Scratch One
- First edition cover
- Author: John Lange
- Language: English
- Publisher: Signet Books
- Publication date: September 1967
- Publication place: United States
- Media type: Print (Paperback)
- Pages: 192
- LC Class: PS3553.R48
- Preceded by: Odds On
- Followed by: Easy Go

= Scratch One =

Novel by Michael Crichton

Scratch One is Michael Crichton's second novel to be published, as well as the second novel to be under his pseudonym John Lange. It was released in 1967 under the pseudonym of John Lange. It is a short 192-page paperback novel. Hard Case Crime republished the novel under Crichton's name on October 29, 2013.

==Plot summary==

Roger Carr has a lot going for him. He's a handsome, charming and privileged man who practices law—more as a means to support his playboy lifestyle than a career. Thanks to his father, who is a powerful politician, Carr has many connections. For this reason, his law associates tolerate him and keep him around.

Carr is sent to Nice, France by one of his wealthy political connections to find and secure the purchase of a villa. Little does he know that this cushy assignment is going to put him in the middle of an arms deal investigation involving the CIA and a gang called the Associates.

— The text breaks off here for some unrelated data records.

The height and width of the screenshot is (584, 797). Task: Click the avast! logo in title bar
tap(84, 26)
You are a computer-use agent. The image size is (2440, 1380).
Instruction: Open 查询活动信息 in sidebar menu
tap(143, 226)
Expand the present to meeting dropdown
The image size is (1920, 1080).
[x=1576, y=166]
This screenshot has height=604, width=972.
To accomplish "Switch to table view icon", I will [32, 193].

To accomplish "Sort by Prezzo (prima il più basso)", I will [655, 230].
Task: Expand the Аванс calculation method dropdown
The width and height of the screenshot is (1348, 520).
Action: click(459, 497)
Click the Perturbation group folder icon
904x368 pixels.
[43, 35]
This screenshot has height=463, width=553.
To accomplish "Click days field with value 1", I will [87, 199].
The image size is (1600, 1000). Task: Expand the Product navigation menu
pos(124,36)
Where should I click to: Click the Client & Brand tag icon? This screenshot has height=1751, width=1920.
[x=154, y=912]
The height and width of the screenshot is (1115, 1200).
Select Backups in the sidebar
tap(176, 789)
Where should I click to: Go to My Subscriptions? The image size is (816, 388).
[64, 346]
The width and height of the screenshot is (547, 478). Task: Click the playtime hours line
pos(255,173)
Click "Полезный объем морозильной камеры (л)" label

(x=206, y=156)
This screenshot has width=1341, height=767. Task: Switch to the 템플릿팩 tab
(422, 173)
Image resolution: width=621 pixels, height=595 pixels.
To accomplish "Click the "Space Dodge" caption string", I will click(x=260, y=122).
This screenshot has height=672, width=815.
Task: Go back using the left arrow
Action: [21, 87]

Both sides mistake him for someone else—an American assassin—and neither side can understand why Carr is ignoring them. The CIA take it as a sign of defiance while the Associates perceive him as a cool and collected professional, who knows exactly what he's doing and is difficult to predict.

Carr becomes slowly aware that something strange is going on. He's not sure...but he thinks someone may be trying to kill him. The worst part of it is, he has no clue as to why.

What happens next will send Carr on a thrilling roller-coaster ride involving fast cars, fast women and international terrorists.

==Background==
Crichton wrote the book while travelling through Europe on a travel fellowship. He visited the Cannes Film Festival and Monaco Grand Prix and then decided "any idiot should be able to write a potboiler set in Cannes and Monaco" and wrote it in eleven days. He later described the book as "no good".

==Reception==
One critic from the Chicago Daily News wrote "the novelist... doesn't start his suspense slowly, building to a climax. Even before you're settled in your chair he grabs you by the throat and never lets you go... the writing is crisp, the violence surgically exact, the sex unobtrusive and the humour just right." The New York Times called it "wonderful escape reading".